The Palestine Exploration Society was established in 1865, for the accurate and systematic investigation of the archeology, topography, geology, physical geography, and manners and customs of the Holy Land, for Biblical illustration. The universality of interest belonging to Palestine, and the inefficiency of individual efforts at exploration, made the step advisable; while the success of the Ordnance Survey of Jerusalem in 1864 at once suggested the scheme and gave encouragement to its promoters. In the original prospectus of the Society it was proposed to excavate at Jerusalem for the purpose of ascertaining the extent of the Temple enclosure, the position of the tombs of the kings, the site of the Tower of Antonia, &c; to examine other important sites, such as Gerizim, Samaria, Jiljilieh (probably Gilgal) and the mounds at Jericho; to collect materials for a work on manners and customs comparable to Mr. Lane's 'Modern Egyptians;' to effect an accurate survey of the Holy Land; to determine levels and sites and the course of ancient roads; to investigate the geology of the country, especially in the Valley of Jordan and basin of the Dead Sea; and lastly, to apply the same energy and ability to the study of the botany, zoology, and meteorology of Palestine, which naturalists have given to those of the forests of South America and the rivers of Africa. The time is come when we may ask how much of this programme has been carried out, and what amount of light, if any, is being thrown on the Scriptural history. Three years ago, we touched upon the subject;[10] but the Society was then in its infancy, its work only just begun, and the publication of results confined to one or two small pamphlets. We now have at least enough reports to make a thick octavo volume, and these so packed with technical details that they will have to be spread out into three volumes more before their information can be grasped by the ordinary reader. We have, moreover, now before us the book called the 'Recovery of Jerusalem,' which is partly such an expansion and partly a comment on the work, with a trifle of new material.
The active work of the Society commenced in December, 1865, when Captain Wilson, E.E., and Lieutenant Anderson, E.E., with Corporal Phillips, as photographer, landed at Beyrout, to probe the country from north to south. Captain Wilson was the intelligent officer who had surveyed Jerusalem the previous year, and given us a map of that city, as accurate and reliable in every particular as any map to be had to-day of the city of London. This first expedition, in the course of six months, traversed Palestine from Damascus to Hebron, constructing a series of maps of the entire backbone of the country, excavating at Tel Salhiyeh (near Damascus), at Kedes (Kadesh Naphtali), and Mount Gerizim; examining remains of ancient synagogues, copying old inscriptions, collecting materials for about fifty plans, with detailed drawings of churches, synagogues, mosques, temples, and tombs, and tracing the ancient system of irrigation of the Plain of Gennesareth.

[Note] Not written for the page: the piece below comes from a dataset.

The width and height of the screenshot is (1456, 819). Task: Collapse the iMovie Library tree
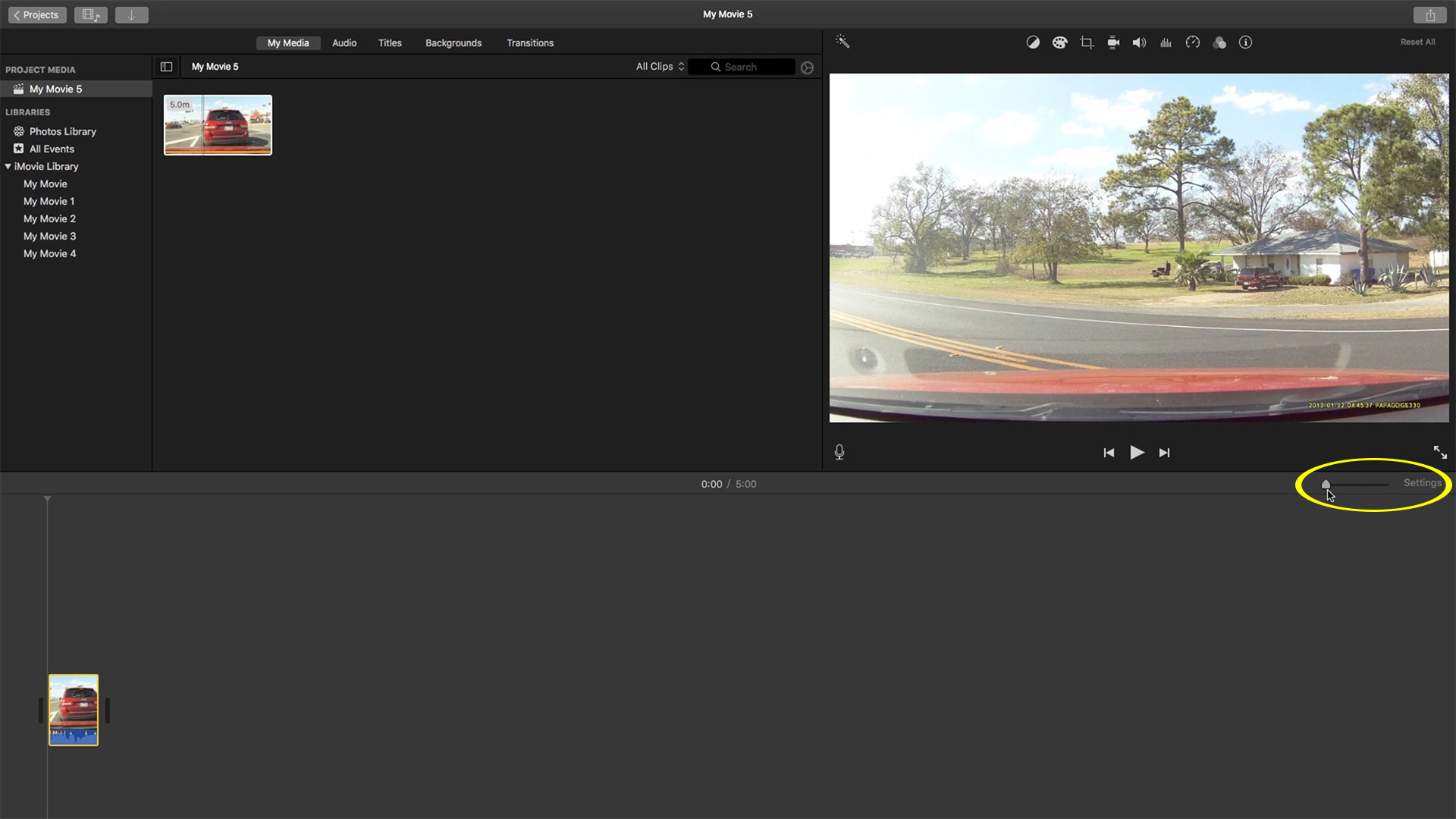coord(8,166)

The report of this tentative expedition was in favour of Jerusalem as the headquarters of any future exploring party, since that city promised to prove the greatest mine of discoveries, and to yield the quickest results. Accordingly, in November, 1866, we find Lieutenant Warren, R.E., at work in Palestine, at first with only Sergeant Birtles for his assistant, but afterwards with several corporals as well, and with permission to engage a number of native labourers, according to the amount of excavation going on. Lieutenant Warren spent two months in survey-work east and west of Jordan, and then concentrated his energies on Jerusalem, where he laboured at shafts and galleries almost incessantly, till he was invalided home, in May of the year 1870.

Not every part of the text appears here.